Un film Netflix en exclusivité à Genève
Les cinéphiles francophones n’ont qu’un endroit où voir «Roma» sur grand écran: le Cinérama Empire
Roma a remporté le Lion d’or à la dernière Mostra de Venise. Son destin était de filer ensuite dans les tuyaux de son producteur, Netflix, afin que 137 millions d’abonnés puissent le visionner sur leur écran de télévision, d’ordinateur ou de téléphone. Si l’on remercie la société californienne d’avoir donné au réalisateur mexicain les moyens de signer cette oeuvre majeure, on regrette que ces somptueuses images en 70 mm n’aient pas accès au grand écran où est leur place.

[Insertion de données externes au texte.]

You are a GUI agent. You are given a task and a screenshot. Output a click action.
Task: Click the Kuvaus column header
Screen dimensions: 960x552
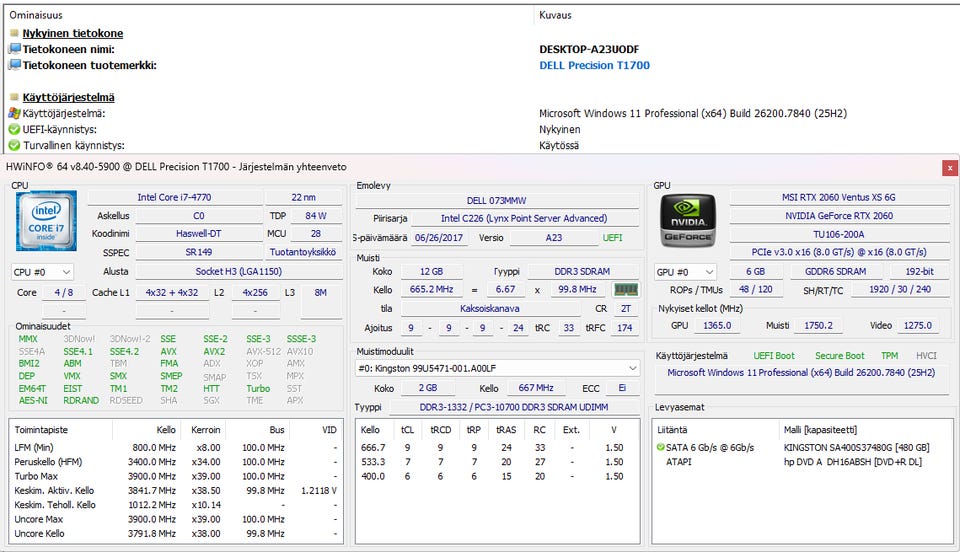click(x=556, y=15)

Des cinéphiles de bonne volonté parviennent parfois à fléchir la politique online de Netflix. Un actionnaire lui ayant parlé avec enthousiasme de Roma vu à Venise, Jean-Pierre Grey, responsable de la programmation au Cinérama Empire et au Ciné 17 de Genève, se renseigne sur l’éventuelle possibilité d’une sortie en salle. La société se montre intraitable. Après avoir vu le film au Zurich Film Festival, le programmateur revient à la charge. Il contacte la filiale allemande de Netflix et la harcèle. C’est «Nein, nein, nein»…
Nouveaux acteurs
Puis cette position intransigeante s’assouplit. Le film bénéficie de sorties restreintes en Italie, en Allemagne ou encore aux Etats-Unis – où Cuaron a lourdement insisté. Mais pas question d’aller sur les territoires francophones en raison de la chronologie des médias, ce commandement qui, en France, régit strictement l’ordre des diverses exploitations d’une oeuvre cinématographique (salle, DVD, télévision…). A Zurich, dans la foulée de l’Allemagne, le cinéma Riffraff est autorisé à projeter le film. Jean-Pierre Grey décroche finalement un accord. Assorti de conditions drastiques: le Cinérama Empire a l’interdiction de communiquer les chiffres. En revanche il a le droit de montrer Roma dès le 5 décembre, soit neuf jours avant sa diffusion sur Netflix, le 14. Jean-Pierre Grey déplore qu’un film d’une telle ampleur soit destiné aux petits écrans. Car Netflix n’a rien à faire des salles. A l’instar de Cannon Films (Golan-Globus) qui, dans les années 80, suivait la «ligne du fric» en sortant des films d’action à la chaîne, mais finançait soudain Maria’s Lovers de Kontchalovski, le géant américain du streaming a les moyens de s’offrir une danseuse, de jouer la carte du prestige en produisant Cuaron, Bong Joon-ho ou Martin Scorsese dont The Irishman, avec Robert De Niro et Al Pacino, doit sortir l’année prochaine.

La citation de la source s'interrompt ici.